Apple ushers in a new reality… Apple’s long-awaited mixed-reality headset could hit stores as early as next month. With the $3.5K Vision Pro, Apple wants to popularize “spatial computing” (no screens involved). It places digital content in your physical space (think: five tabs open in your living room), which you navigate without touching anything. But the price tag (7X higher than Meta’s Quest 3) could hamper its goal of selling at least 400K units, already revised down from 3M. Still, Apple has shown it can define and expand the markets it enters, and this headset could revive interest in the meta-reality.
Gene editing rewrites medicine… The US recently approved the world’s first gene-editing therapy using Nobel Prize-winning Crispr tech, which could transform the medical industry. By genetically modifying patients’ cells, Crispr can correct mutations that cause diseases. The first approved treatment (called “exa-cell”) is for sickle cell disease, but there are about 280 gene-editing therapies in the works. Because Crispr targets a disease’s root cause, experts think the tech could create once-and-done cures, especially for hereditary diseases like cystic fibrosis and certain cancers.

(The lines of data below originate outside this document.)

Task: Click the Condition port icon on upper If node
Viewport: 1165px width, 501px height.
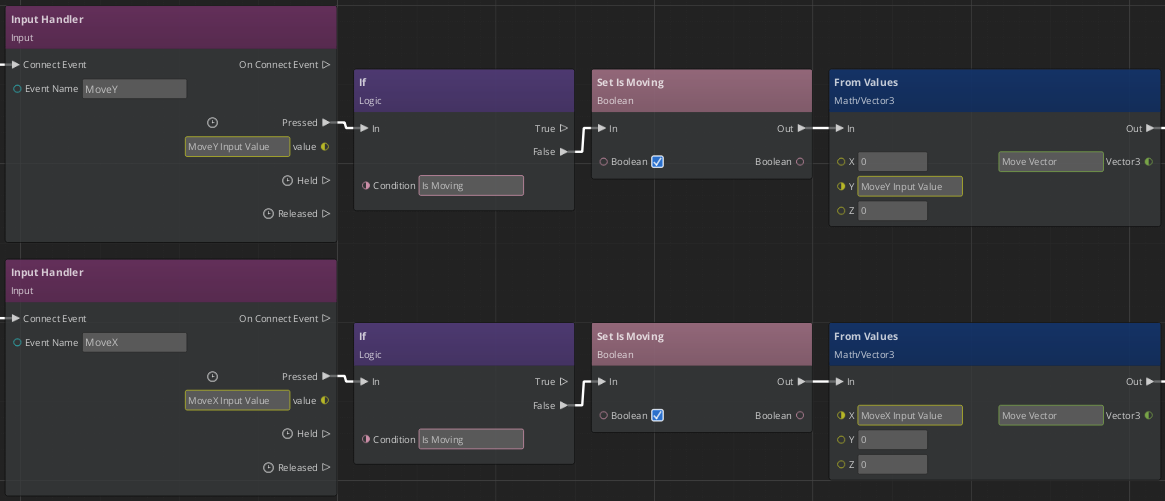Action: (366, 185)
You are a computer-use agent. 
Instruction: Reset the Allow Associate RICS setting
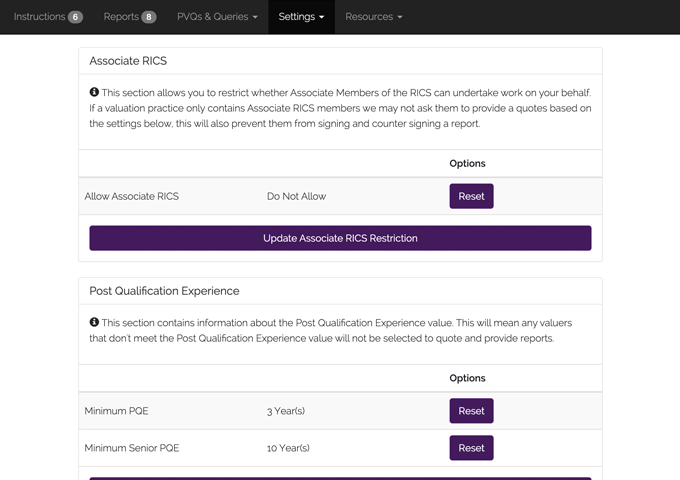471,196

AI licensing becomes a thing… As genAI copyright-infringement claims intensify, household names are launching legal battles that could set a precedent. Last week, The New York Times sued OpenAI and Microsoft, alleging they trained their bots on millions of Times articles. Authors including George R.R. Martin had already sued. 550+ publishers have installed blockers to prevent their articles from being used by bots. Last month, OpenAI said it would pay Axel Springer (Business Insider, Politico) to use its content in ChatGPT. Such deals may become common as AI companies try to avoid lawsuits that could wreck their biz model.